> [READING PASSAGE]:
______
Re: Speeding up Aurora client job creation

Hussein Elgridly Mon, 16 Mar 2015 20:38:54 -0700

As a general rule we're trying to stick to Python 3.4. I don't imagine
implementing something a THTTPClient of my own will be too difficult,
especially given that I have the Aurora client's TRequestsTransport [1] for
reference.


[1]
https://github.com/apache/incubator-aurora/blob/master/src/main/python/apache/aurora/common/transport.py

Hussein Elgridly
Senior Software Engineer, DSDE
The Broad Institute of MIT and Harvard


On 16 March 2015 at 22:58, Bill Farner <wfar...@apache.org> wrote:

> Exploring the possibilities - can you use python 2.7?  If so, you could
> leverage some of the private libraries within the client and lower the
> surface area of what you need to build.  It won't be a stable programmatic
> API, but you might get moving faster.  I assume this is what Stephan is
> suggesting.
______
> [RECORD EXTRACTS]:
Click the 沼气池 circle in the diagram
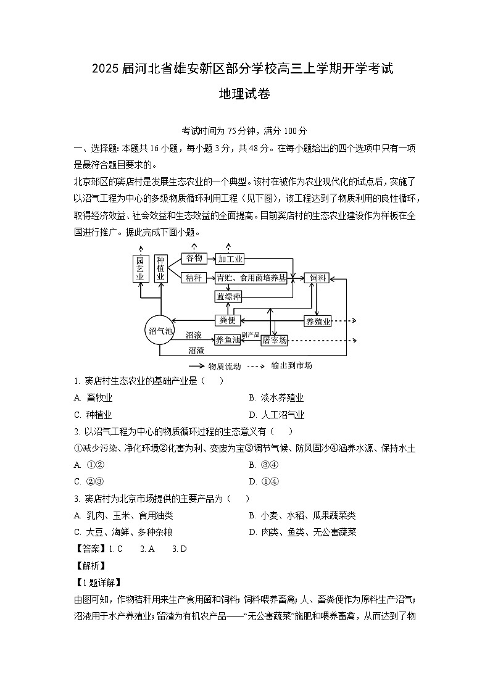pyautogui.click(x=160, y=331)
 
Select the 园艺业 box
pyautogui.click(x=140, y=269)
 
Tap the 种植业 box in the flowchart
pyautogui.click(x=160, y=268)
______
> [EXERCISE DESCRIPTION]:
In the thread on speeding up Aurora client job creation:
1. Which Python version is Hussein Elgridly's team trying to stick to?
2. Which Python version does Bill Farner ask about?
3. Which part of the Aurora client does Hussein Elgridly mention having for reference?

> [FINISHED EXERCISE]:
1. Python 3.4
2. Python 2.7
3. TRequestsTransport